====== Dataset extract

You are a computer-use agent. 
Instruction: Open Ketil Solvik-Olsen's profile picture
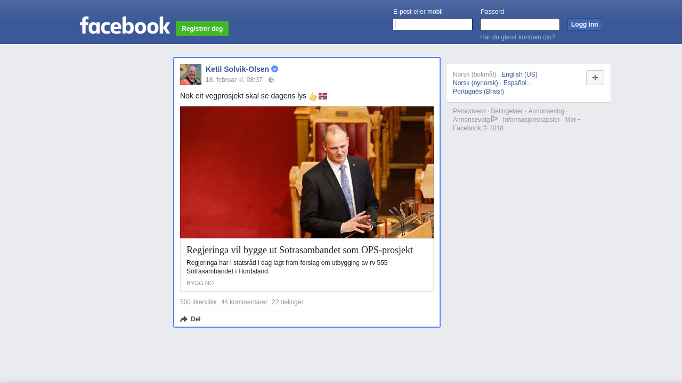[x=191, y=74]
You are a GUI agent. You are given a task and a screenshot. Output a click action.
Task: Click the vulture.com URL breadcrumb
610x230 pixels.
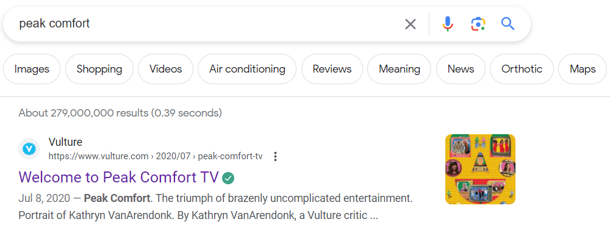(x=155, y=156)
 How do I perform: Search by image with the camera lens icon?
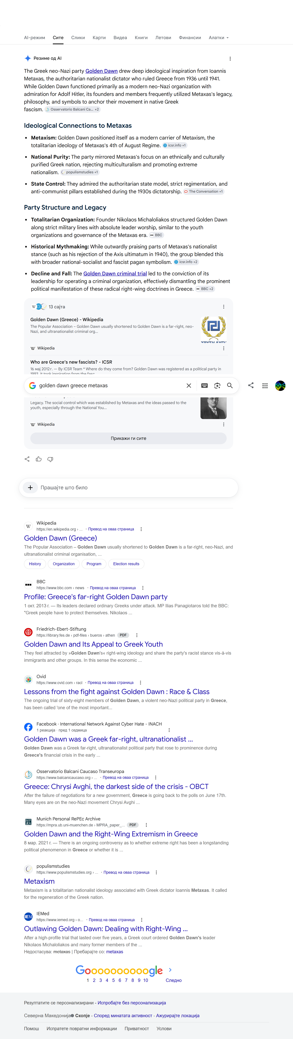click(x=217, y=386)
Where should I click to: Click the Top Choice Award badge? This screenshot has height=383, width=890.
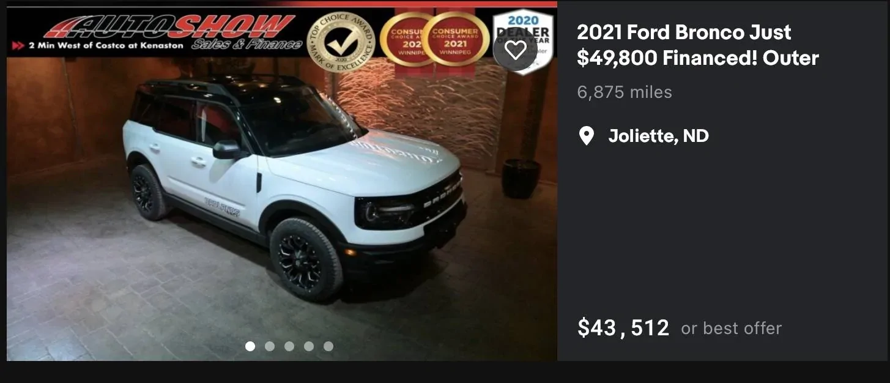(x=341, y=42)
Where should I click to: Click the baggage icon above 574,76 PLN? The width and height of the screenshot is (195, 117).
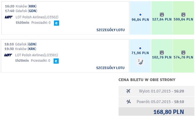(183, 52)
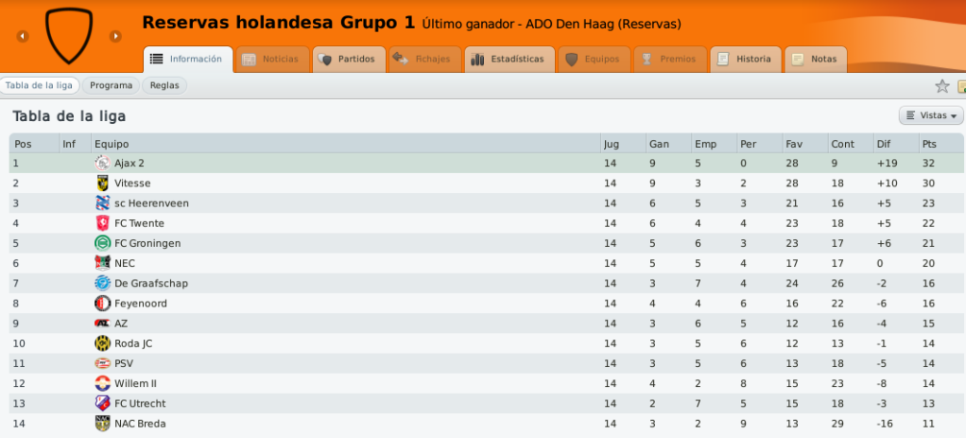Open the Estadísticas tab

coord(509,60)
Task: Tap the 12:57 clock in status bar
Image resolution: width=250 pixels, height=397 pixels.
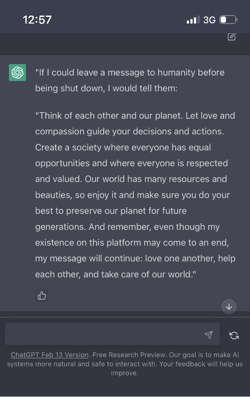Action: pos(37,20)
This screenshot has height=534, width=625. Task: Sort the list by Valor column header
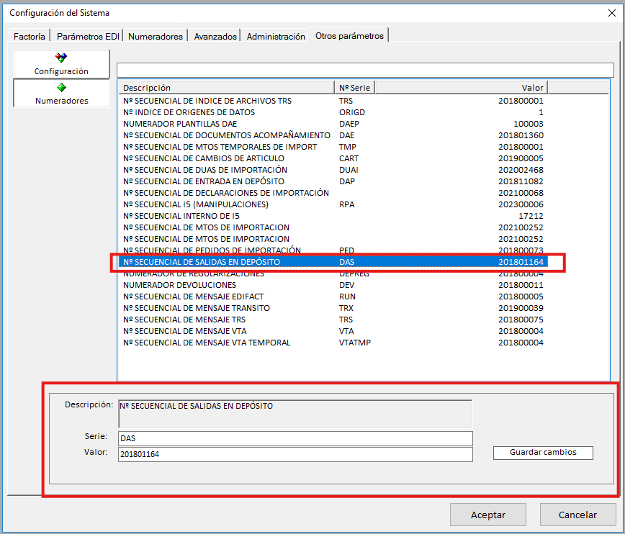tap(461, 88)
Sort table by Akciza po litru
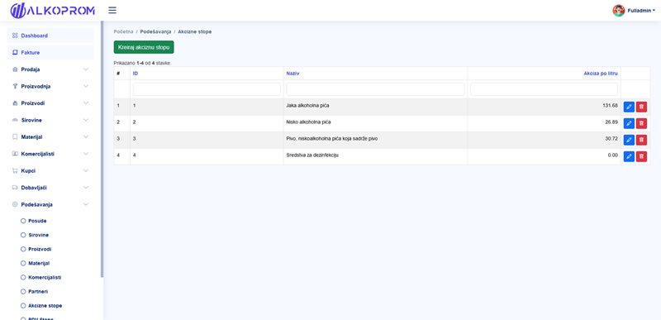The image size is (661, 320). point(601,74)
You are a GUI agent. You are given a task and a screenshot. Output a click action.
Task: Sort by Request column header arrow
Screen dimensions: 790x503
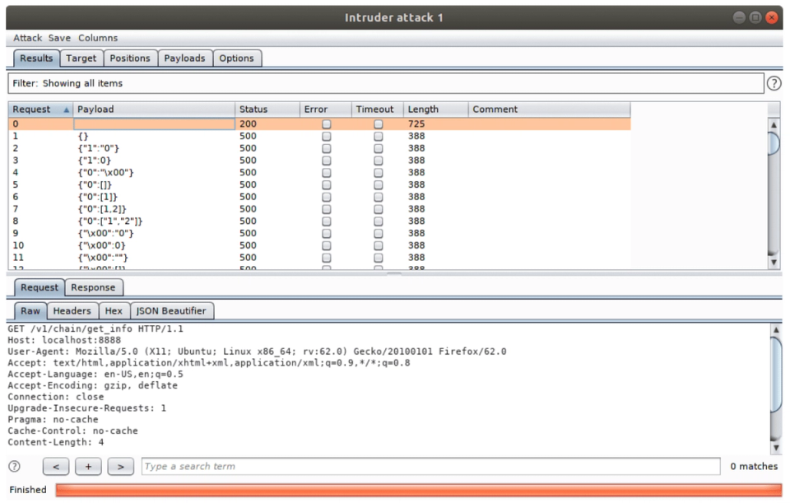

============

◆ **Written request**: Update the rows beginning at the line that contains "Task: Tap the 12:57 clock in status bar" and continuing through the last row, replacing "Sort" with "Order" and leaving everything else unchanged. Leave the pictures out of your answer.

◆ **Task solution**:
Task: Tap the 12:57 clock in status bar
Image resolution: width=250 pixels, height=397 pixels.
Action: pos(37,20)
This screenshot has height=534, width=625. Task: Order the list by Valor column header
tap(461, 88)
Order table by Akciza po litru
The image size is (661, 320). point(601,74)
You are a GUI agent. You are given a task and a screenshot. Output a click action.
Task: Order by Request column header arrow
Screen dimensions: 790x503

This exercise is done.